[WORK ITEM] Lines from the one containing "Screen dimensions: 1257x754" through the final line of the records below are needed, copied exactly, with no pictures.

════

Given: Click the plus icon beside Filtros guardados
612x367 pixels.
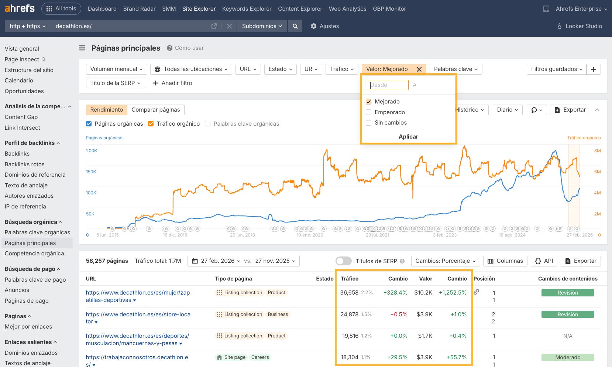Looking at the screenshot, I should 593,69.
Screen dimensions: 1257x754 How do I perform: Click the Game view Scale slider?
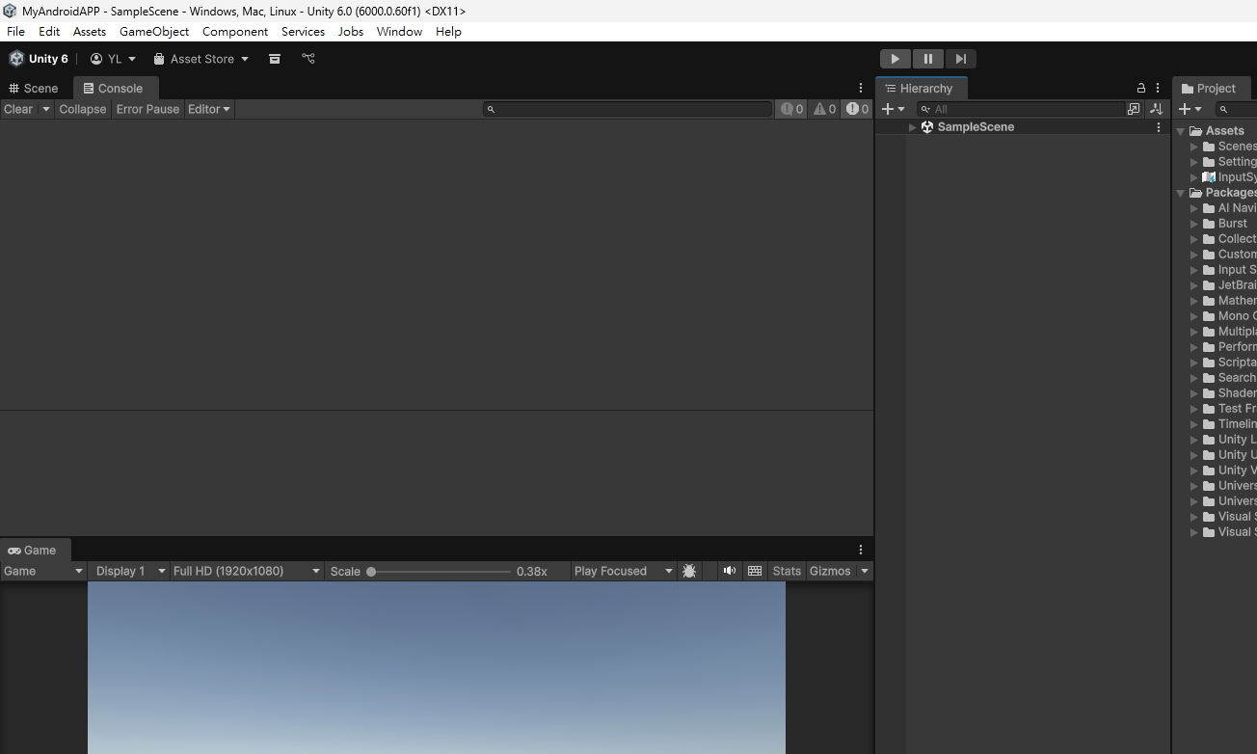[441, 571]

════

[OUTPUT FOR THIS TASK]
Screen dimensions: 1257x754 How do I perform: Click the Game view Scale slider?
[441, 571]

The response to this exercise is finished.